Андрей Георгиевич в это связи, даже не обращая на простонародную прислугу, твердо открыл дверь кареты. Там, ха-ха, вот это неожиданность, оказалась его невеста Настя. В обмороке она не оказалась, по крайней мере, уже в нем не была.

Макурину она просто робко улыбнулась. Выстрел около кареты, грубые крики, явное многолюдство слегка припугнули барышню или, хотя бы, заставили ее оробеть. И пусть это был очевидный жених со своими крепостными, на всякий случай она будет милой девушкой. Покапризничает она потом в поместье и в строго обязательном порядке, чтобы его привезти в себя.

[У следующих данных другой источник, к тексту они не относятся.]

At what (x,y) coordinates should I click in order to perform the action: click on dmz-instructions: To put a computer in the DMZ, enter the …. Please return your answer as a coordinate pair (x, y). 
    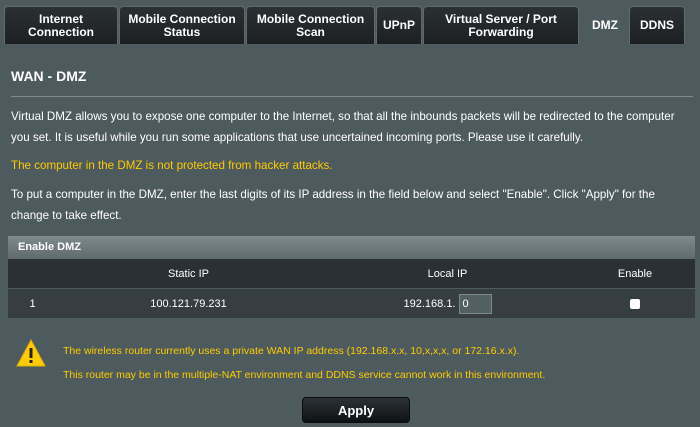
    Looking at the image, I should click on (333, 205).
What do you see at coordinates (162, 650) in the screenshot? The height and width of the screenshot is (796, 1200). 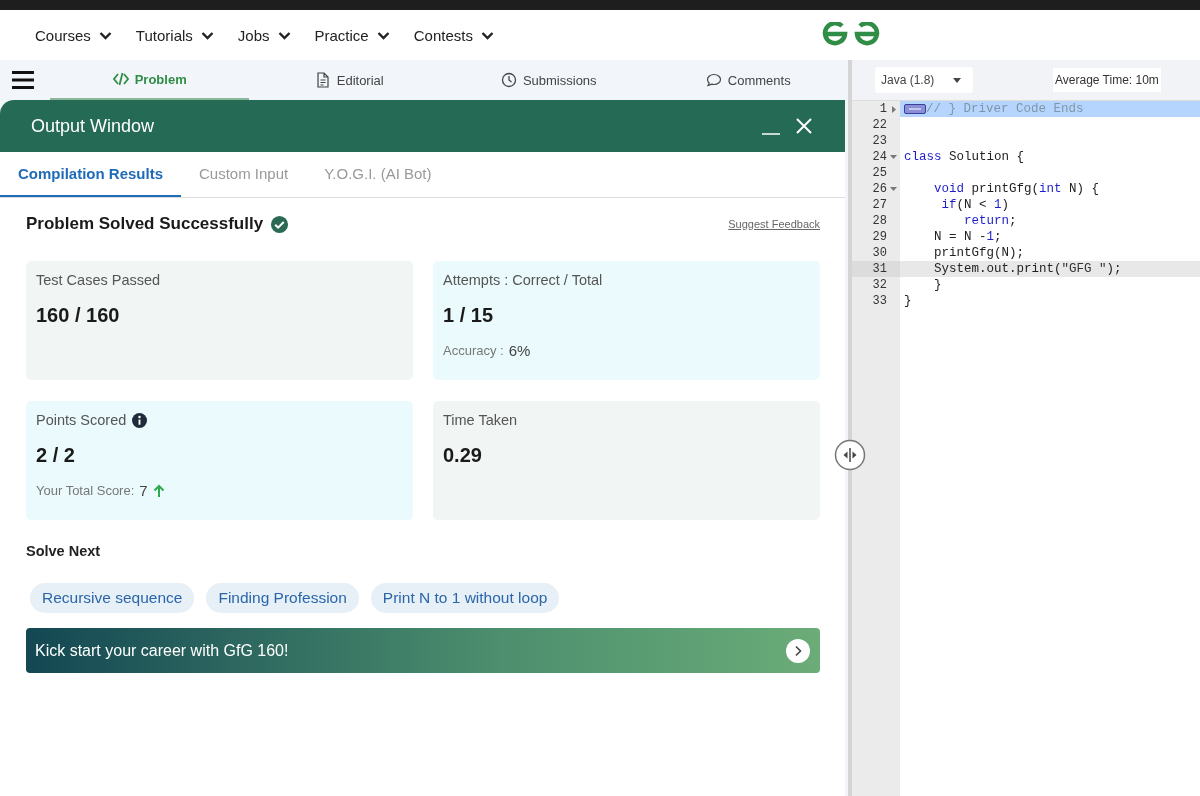 I see `banner-text: Kick start your career with GfG 160!` at bounding box center [162, 650].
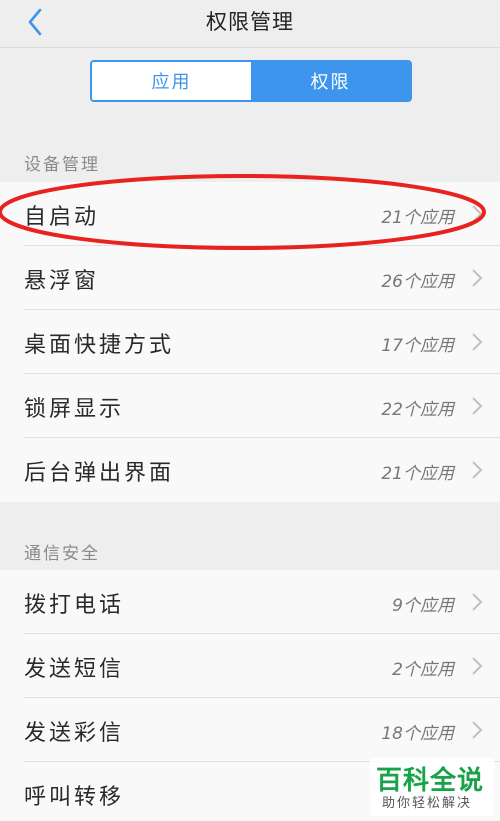 This screenshot has width=500, height=821. I want to click on list-item-label: 呼叫转移, so click(74, 798).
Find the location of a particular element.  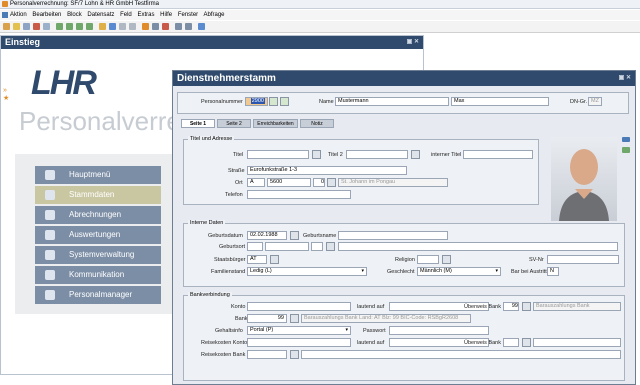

— Ба, Настьюшка! — как бы узнал ее Макурин и сильно удивился, — какими судьбами вы в нашей провинциальной глуши?

Настя только улыбнулась, то ли робко — вы такой грубый, а я, милая барышня, здесь одна, то ли злорадно — я тебя и здесь найду, не спрячешься!

Впрочем, Андрей Георгиевич не искал различные чувства в пойманной беглянке. Внешне равнодушно, но бережливо он вытащил ее наруках из кареты и водрузил к себе на коня.